(Task requirements) Starting at the line that contains "Click the 'Copyright © 2025' footer text", return each line exactly as written until the listing below ends, and return no other line.

(Exercise data)
((
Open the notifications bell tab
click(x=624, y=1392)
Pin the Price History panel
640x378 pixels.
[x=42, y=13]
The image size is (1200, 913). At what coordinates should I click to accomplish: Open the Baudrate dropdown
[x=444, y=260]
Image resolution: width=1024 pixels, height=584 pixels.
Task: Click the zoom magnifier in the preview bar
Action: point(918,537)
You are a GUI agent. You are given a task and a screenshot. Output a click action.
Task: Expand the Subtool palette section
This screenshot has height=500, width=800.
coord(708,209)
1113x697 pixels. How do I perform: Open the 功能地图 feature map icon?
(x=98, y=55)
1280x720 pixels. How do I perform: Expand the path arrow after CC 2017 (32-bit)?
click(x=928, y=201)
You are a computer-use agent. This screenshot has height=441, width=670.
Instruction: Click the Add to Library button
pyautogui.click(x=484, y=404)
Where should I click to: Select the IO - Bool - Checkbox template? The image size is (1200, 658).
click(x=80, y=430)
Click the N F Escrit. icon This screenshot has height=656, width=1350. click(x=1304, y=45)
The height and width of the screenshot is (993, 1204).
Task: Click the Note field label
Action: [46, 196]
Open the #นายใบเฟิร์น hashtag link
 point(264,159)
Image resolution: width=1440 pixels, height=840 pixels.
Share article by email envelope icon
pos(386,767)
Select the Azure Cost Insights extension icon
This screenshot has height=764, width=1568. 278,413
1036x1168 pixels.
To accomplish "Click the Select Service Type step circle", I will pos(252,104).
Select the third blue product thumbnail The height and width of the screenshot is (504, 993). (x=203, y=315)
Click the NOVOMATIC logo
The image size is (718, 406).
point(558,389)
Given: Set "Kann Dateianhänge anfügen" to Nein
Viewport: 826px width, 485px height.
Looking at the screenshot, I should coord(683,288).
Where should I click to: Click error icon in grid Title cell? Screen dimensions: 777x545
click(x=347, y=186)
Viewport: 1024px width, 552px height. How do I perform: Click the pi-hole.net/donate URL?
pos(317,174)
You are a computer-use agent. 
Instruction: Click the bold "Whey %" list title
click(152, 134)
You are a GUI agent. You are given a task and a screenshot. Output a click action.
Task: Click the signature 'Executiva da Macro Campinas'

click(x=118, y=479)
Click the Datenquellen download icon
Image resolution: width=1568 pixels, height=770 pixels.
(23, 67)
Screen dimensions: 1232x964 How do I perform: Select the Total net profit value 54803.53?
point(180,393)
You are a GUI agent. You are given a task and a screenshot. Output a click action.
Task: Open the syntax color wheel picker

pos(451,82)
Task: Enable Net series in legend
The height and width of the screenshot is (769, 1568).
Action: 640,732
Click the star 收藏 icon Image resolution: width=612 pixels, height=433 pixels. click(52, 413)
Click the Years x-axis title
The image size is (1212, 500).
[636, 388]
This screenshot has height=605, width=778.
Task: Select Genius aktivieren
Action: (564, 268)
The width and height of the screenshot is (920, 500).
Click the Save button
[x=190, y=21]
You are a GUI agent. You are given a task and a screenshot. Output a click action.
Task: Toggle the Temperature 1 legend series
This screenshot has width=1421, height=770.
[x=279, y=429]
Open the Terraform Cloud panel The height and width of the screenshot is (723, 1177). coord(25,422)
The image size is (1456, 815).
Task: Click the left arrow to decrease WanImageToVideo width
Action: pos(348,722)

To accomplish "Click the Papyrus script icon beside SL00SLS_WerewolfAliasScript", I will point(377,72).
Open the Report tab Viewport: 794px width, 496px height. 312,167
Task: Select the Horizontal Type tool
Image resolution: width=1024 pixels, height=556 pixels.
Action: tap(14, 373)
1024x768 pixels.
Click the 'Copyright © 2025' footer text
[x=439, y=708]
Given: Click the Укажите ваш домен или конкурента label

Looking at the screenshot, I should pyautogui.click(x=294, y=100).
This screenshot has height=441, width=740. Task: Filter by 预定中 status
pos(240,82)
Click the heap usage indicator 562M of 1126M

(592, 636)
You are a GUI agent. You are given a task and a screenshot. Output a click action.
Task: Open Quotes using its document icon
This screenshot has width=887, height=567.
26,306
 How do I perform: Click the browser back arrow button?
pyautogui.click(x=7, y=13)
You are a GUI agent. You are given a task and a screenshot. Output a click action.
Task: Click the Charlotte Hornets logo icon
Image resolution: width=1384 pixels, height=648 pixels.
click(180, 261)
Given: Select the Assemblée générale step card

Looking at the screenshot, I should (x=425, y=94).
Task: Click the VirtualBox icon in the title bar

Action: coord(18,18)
))
(Output)
Click the 'Copyright © 2025' footer text
[x=439, y=708]
Given: Click the Укажите ваш домен или конкурента label

Looking at the screenshot, I should pyautogui.click(x=294, y=100).
This screenshot has height=441, width=740. Task: Filter by 预定中 status
pos(240,82)
Click the heap usage indicator 562M of 1126M

(592, 636)
You are a GUI agent. You are given a task and a screenshot. Output a click action.
Task: Open Quotes using its document icon
This screenshot has width=887, height=567.
26,306
 How do I perform: Click the browser back arrow button?
pyautogui.click(x=7, y=13)
You are a GUI agent. You are given a task and a screenshot. Output a click action.
Task: Click the Charlotte Hornets logo icon
Image resolution: width=1384 pixels, height=648 pixels.
click(180, 261)
Given: Select the Assemblée générale step card

Looking at the screenshot, I should (x=425, y=94).
Task: Click the VirtualBox icon in the title bar

Action: coord(18,18)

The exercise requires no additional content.